Directions → Search the records for the line with "Click the View credits icon". Output that line and each line after it, exactly, and stop at the end; omit pictures.

Working data →
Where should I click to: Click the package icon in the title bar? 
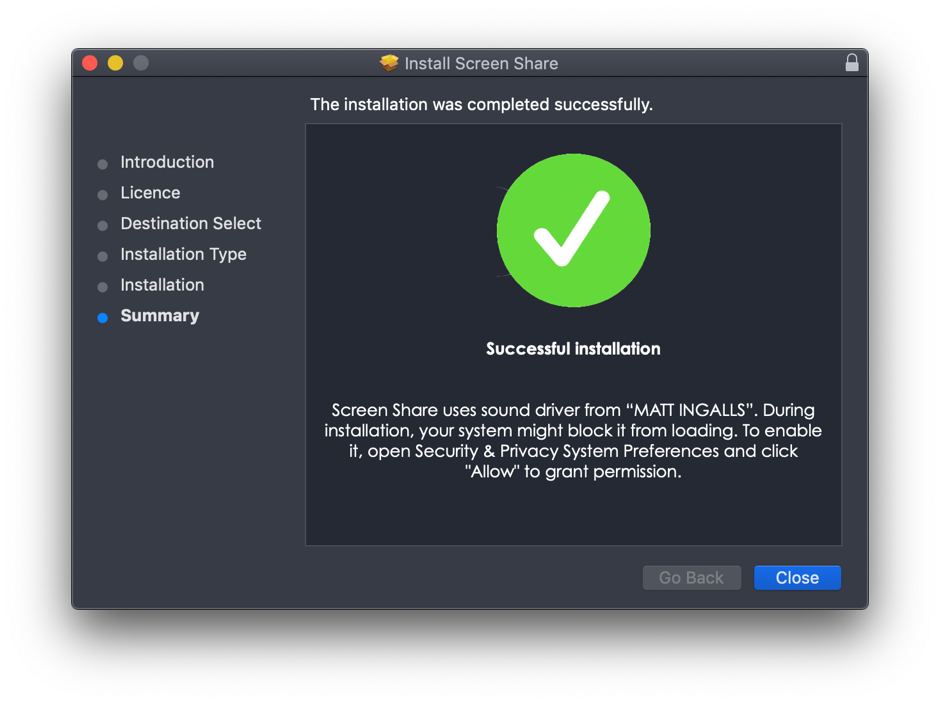(x=389, y=62)
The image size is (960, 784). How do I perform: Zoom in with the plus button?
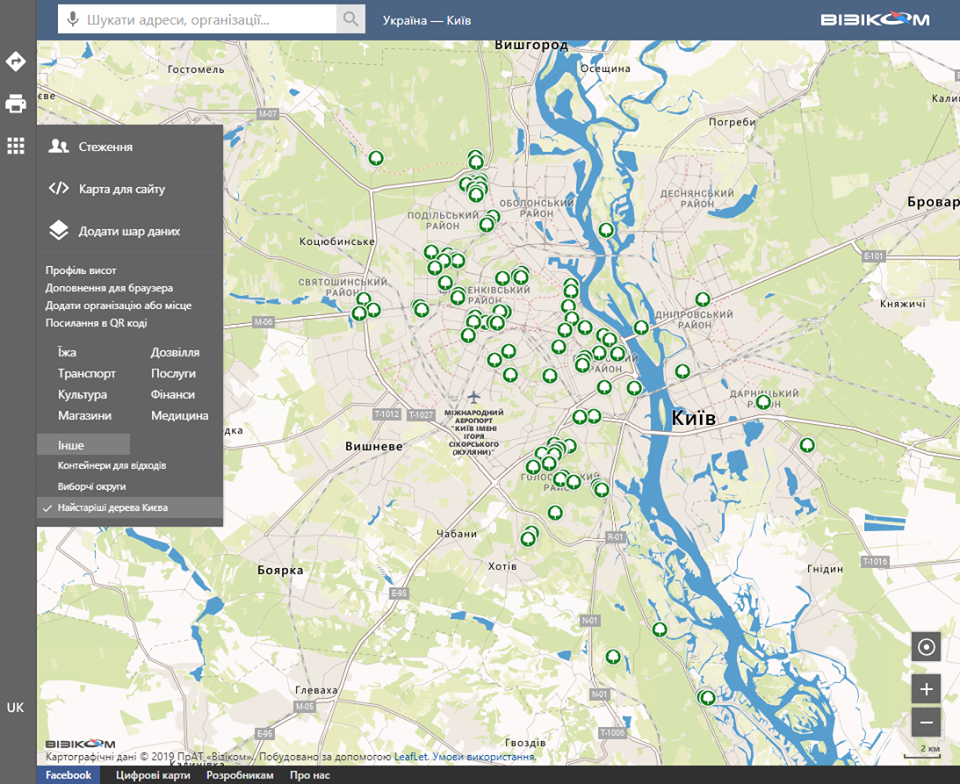[926, 689]
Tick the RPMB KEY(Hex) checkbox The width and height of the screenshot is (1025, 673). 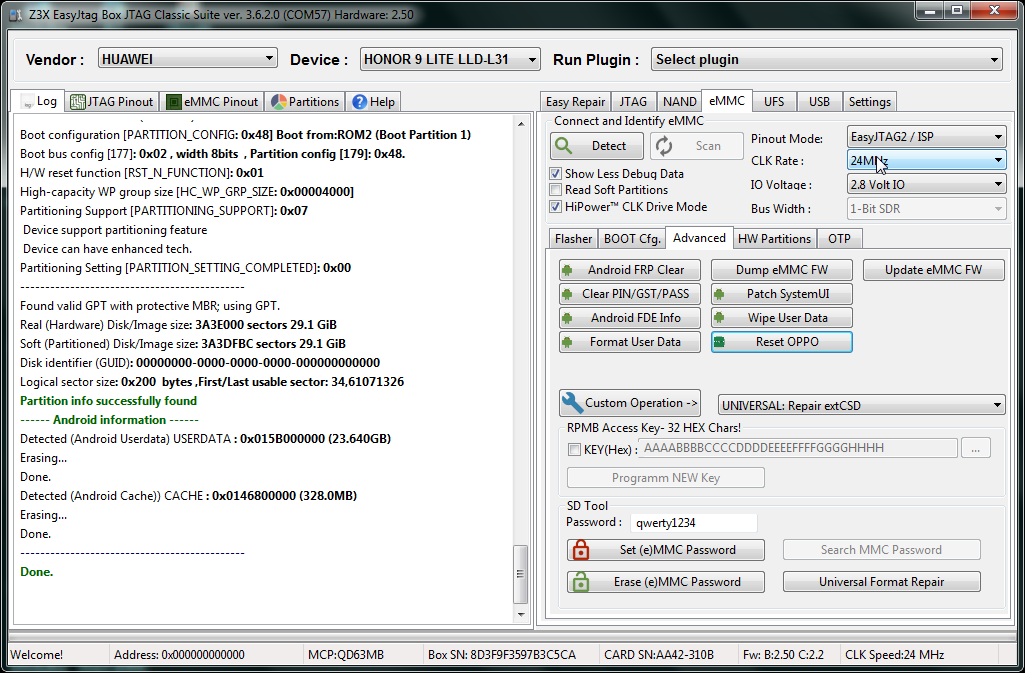(x=574, y=450)
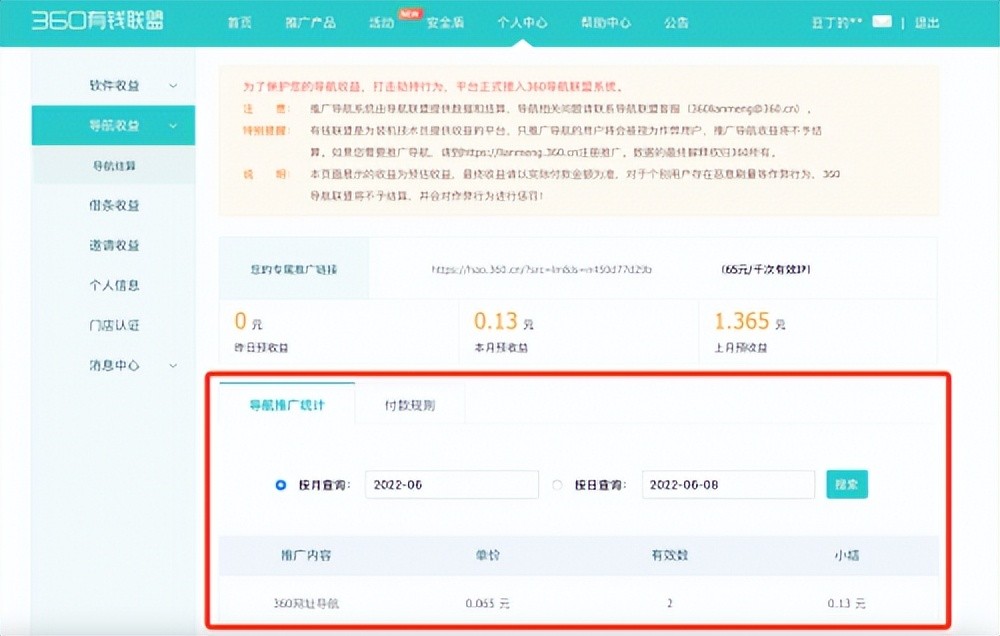Switch to the 付款规则 tab
1000x636 pixels.
410,406
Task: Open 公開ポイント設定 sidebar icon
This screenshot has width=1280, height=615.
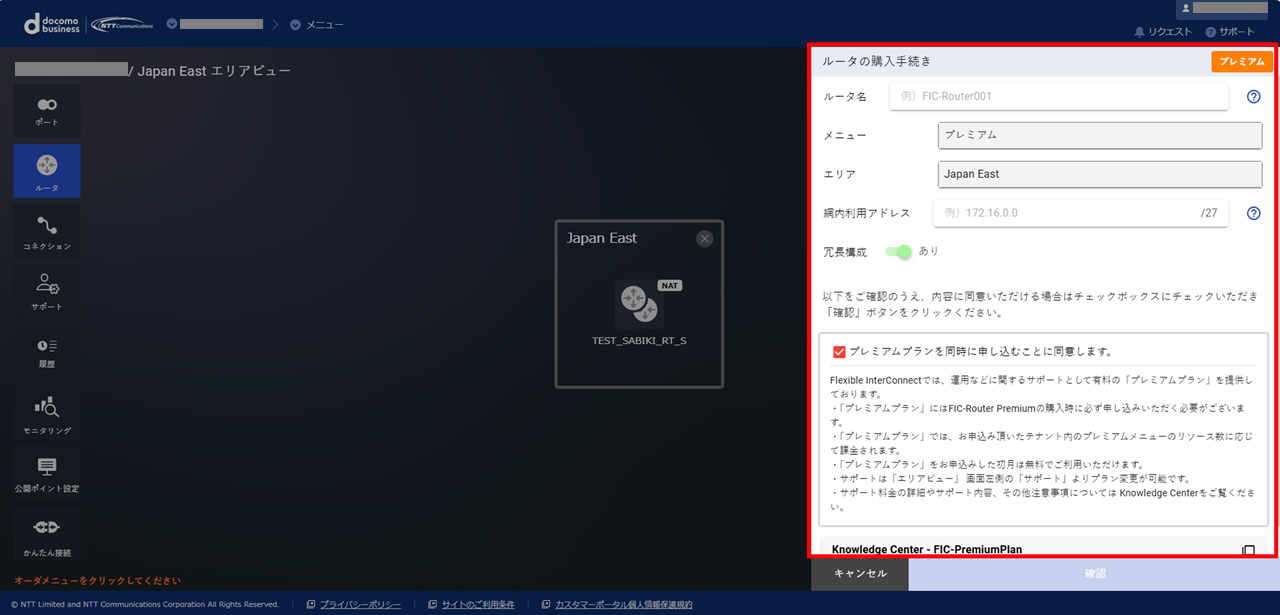Action: pyautogui.click(x=47, y=474)
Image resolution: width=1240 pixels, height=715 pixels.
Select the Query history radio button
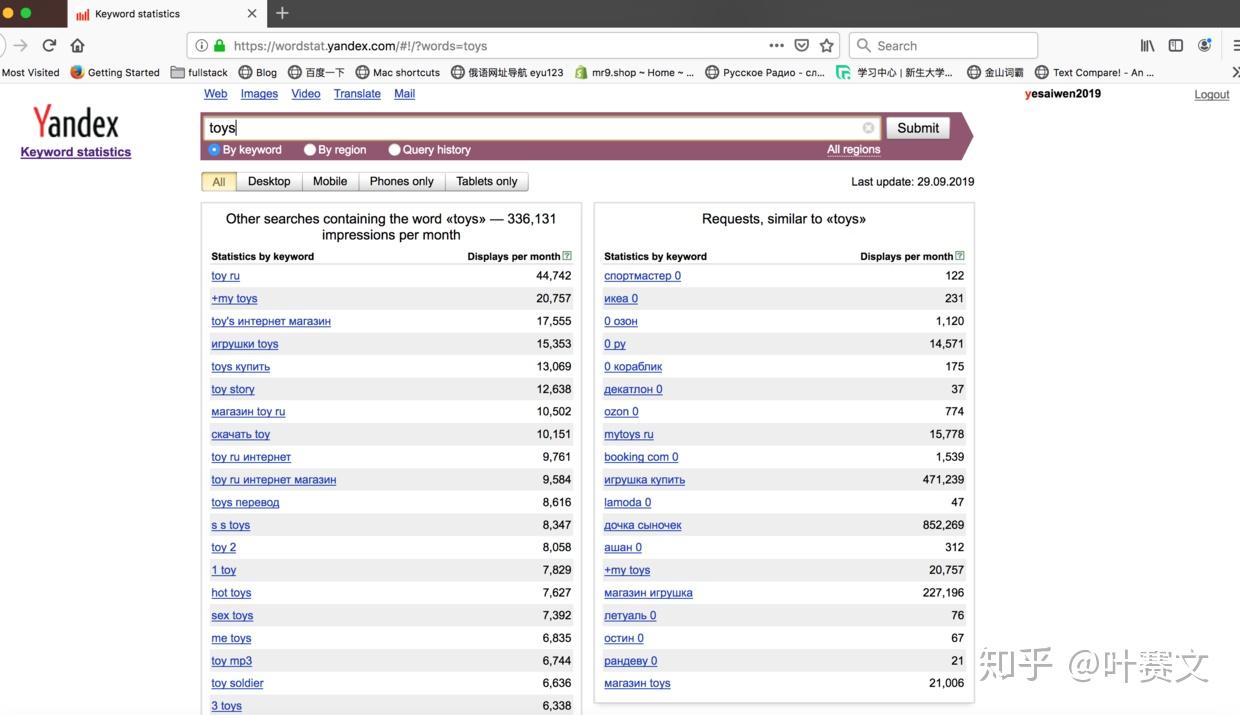coord(394,149)
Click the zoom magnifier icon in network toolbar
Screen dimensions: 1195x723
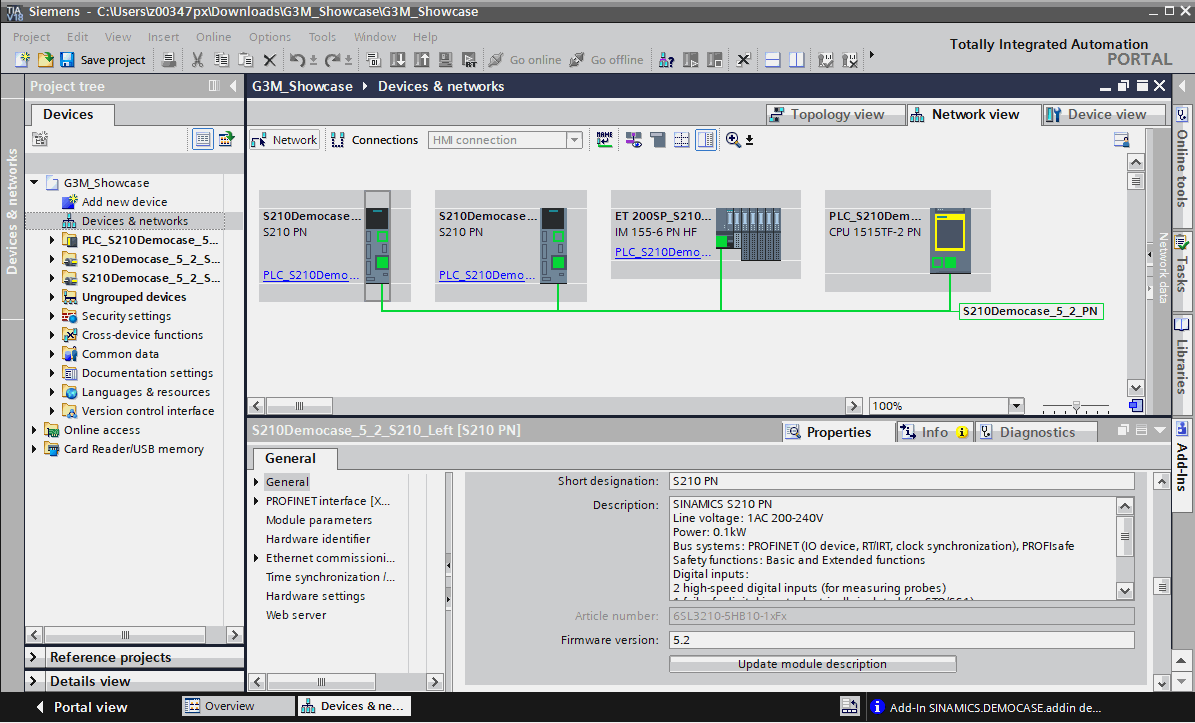734,140
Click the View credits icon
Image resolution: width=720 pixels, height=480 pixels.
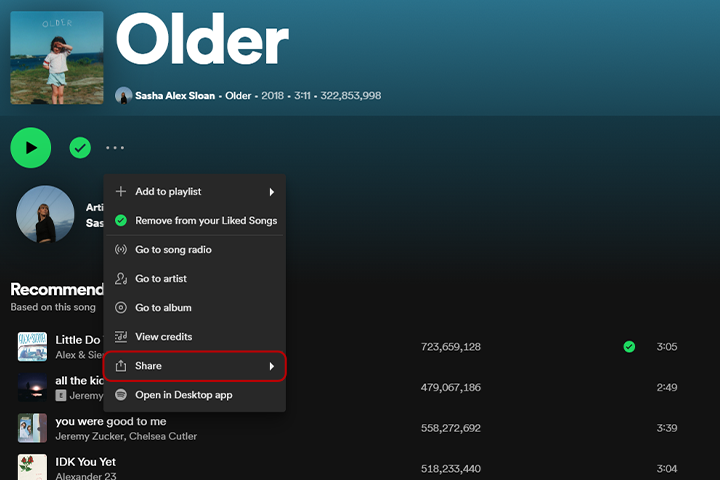coord(121,337)
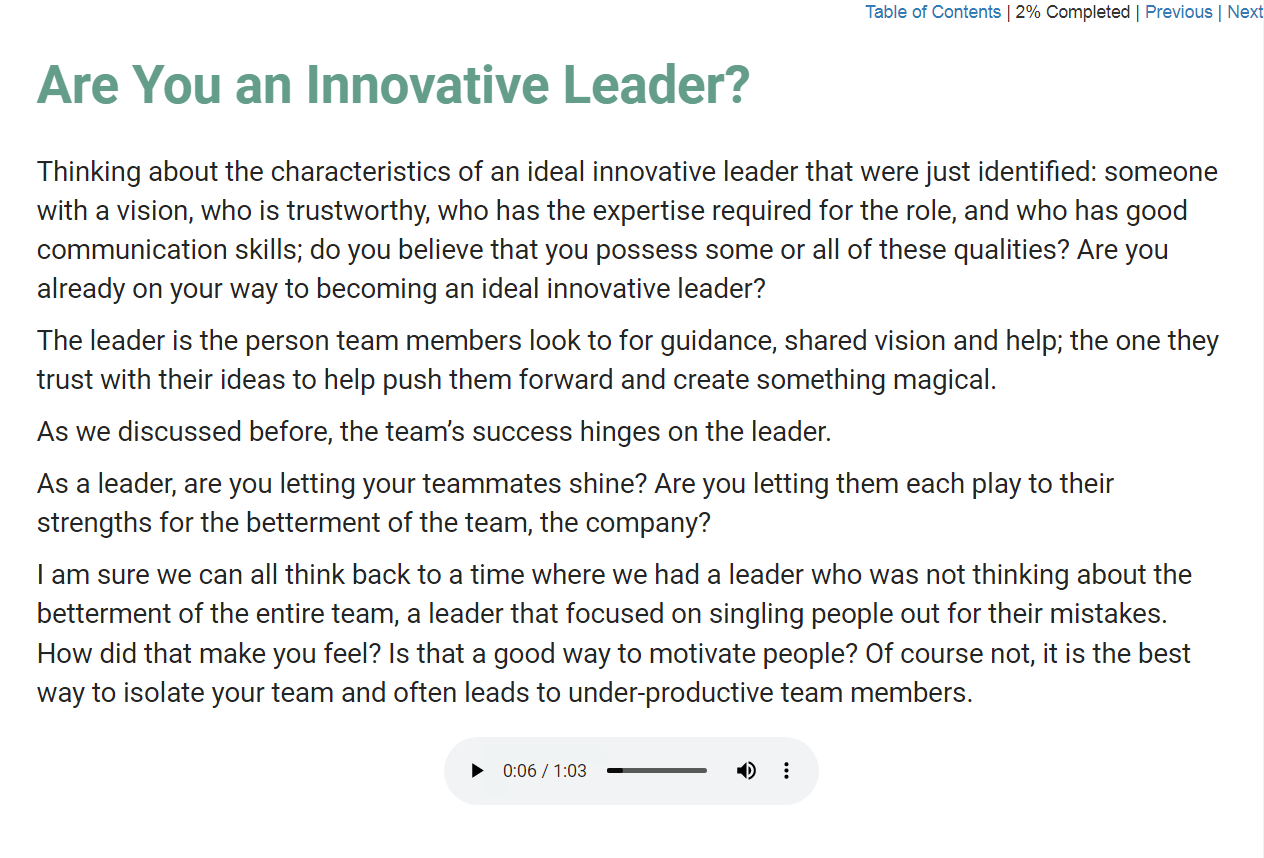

Reply →
Click the View credits icon
Image resolution: width=720 pixels, height=480 pixels.
coord(121,337)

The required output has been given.